The MTHFR gene provides instructions for making an enzyme called methylenetetrahydrofolate reductase, which plays a role in processing folate and homocysteine in the body. An MTHFR mutation is a change in the DNA sequence of the MTHFR gene that affects the activity of the enzyme it produces. The most common MTHFR mutation is the MTHFR C677T variant, which may also be referred to as MTHFR 677 C>T or MTHFR 677 C→T. Each person has two copies of the MTHFR gene, and there are three possible genotypes: MTHFR 677 CC, MTHFR 677 CT, and MTHFR 677 TT.

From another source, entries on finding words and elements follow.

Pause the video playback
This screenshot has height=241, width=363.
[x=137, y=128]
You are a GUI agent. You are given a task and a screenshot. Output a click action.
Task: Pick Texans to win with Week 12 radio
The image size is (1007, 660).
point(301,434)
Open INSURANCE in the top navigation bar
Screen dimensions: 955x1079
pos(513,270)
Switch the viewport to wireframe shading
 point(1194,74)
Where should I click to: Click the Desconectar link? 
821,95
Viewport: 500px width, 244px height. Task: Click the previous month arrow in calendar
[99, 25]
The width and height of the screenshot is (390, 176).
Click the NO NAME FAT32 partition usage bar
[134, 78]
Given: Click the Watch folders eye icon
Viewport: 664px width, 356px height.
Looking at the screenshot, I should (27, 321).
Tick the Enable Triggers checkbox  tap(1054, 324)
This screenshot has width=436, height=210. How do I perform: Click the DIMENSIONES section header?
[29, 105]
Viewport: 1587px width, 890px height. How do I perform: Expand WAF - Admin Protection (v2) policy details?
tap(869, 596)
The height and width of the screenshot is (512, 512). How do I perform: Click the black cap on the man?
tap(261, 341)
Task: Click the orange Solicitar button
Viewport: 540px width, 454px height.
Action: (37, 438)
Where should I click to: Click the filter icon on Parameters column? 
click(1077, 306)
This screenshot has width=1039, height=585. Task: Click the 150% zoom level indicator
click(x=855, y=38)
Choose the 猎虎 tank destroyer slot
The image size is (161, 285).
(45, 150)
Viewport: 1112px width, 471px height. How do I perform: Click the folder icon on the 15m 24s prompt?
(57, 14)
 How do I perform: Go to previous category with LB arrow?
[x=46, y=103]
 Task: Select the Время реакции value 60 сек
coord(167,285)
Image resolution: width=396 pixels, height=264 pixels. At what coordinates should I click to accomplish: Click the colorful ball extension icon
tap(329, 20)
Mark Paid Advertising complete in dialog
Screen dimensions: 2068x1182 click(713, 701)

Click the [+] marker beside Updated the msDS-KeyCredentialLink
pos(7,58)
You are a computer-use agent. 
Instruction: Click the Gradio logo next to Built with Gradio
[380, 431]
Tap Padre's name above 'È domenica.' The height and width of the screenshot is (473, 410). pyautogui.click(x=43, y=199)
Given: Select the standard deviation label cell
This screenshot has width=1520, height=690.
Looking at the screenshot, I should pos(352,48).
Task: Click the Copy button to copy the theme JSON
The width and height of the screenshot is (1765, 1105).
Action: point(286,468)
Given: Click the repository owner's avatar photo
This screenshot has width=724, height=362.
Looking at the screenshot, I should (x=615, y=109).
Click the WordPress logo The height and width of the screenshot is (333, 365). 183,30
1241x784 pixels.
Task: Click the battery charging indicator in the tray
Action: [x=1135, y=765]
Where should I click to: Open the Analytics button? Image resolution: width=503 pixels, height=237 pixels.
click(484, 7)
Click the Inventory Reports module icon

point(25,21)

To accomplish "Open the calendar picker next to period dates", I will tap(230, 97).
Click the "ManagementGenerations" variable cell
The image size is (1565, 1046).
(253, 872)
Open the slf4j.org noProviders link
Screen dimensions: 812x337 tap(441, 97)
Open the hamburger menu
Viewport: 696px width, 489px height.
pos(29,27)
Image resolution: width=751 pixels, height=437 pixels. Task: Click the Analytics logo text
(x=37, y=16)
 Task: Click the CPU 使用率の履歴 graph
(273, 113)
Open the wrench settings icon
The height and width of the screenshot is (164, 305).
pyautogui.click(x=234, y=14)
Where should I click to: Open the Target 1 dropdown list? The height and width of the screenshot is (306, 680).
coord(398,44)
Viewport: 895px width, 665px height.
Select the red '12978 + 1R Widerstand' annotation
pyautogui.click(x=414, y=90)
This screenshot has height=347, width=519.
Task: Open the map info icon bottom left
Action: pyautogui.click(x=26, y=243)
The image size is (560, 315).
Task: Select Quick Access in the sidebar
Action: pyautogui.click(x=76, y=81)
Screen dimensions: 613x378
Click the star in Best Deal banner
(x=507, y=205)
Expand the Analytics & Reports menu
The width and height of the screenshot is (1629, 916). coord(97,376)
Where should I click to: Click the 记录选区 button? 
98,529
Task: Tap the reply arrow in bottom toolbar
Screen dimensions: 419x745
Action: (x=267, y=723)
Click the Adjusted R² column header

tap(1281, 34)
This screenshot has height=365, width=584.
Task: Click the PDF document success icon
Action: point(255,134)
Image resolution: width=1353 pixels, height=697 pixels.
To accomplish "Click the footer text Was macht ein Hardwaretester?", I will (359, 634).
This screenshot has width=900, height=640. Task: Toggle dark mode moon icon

MTHFR mutations can lead to high levels of homocysteine in the blood, which may contribute to several health conditions, including birth anomalies, glaucoma, certain mental health conditions, and certain types of cancer. However, most people with MTHFR gene polymorphisms do not have neural tube defects, nor do their children. Symptoms of MTHFR mutations vary among individuals and depend on the type of mutation they have, and people usually do not know they have an MTHFR mutation unless they undergo genetic testing or have a health issue.
The MTHFR mutation test detects two of the most common mutations in the MTHFR gene that are associated with elevated levels of homocysteine in the blood. It may be ordered when a person has elevated homocysteine levels, especially when the person has a personal or family history of premature cardiovascular disease or thrombosis. However, it is not routinely ordered, and some laboratories and organizations recommend against using it for thrombophilia screening.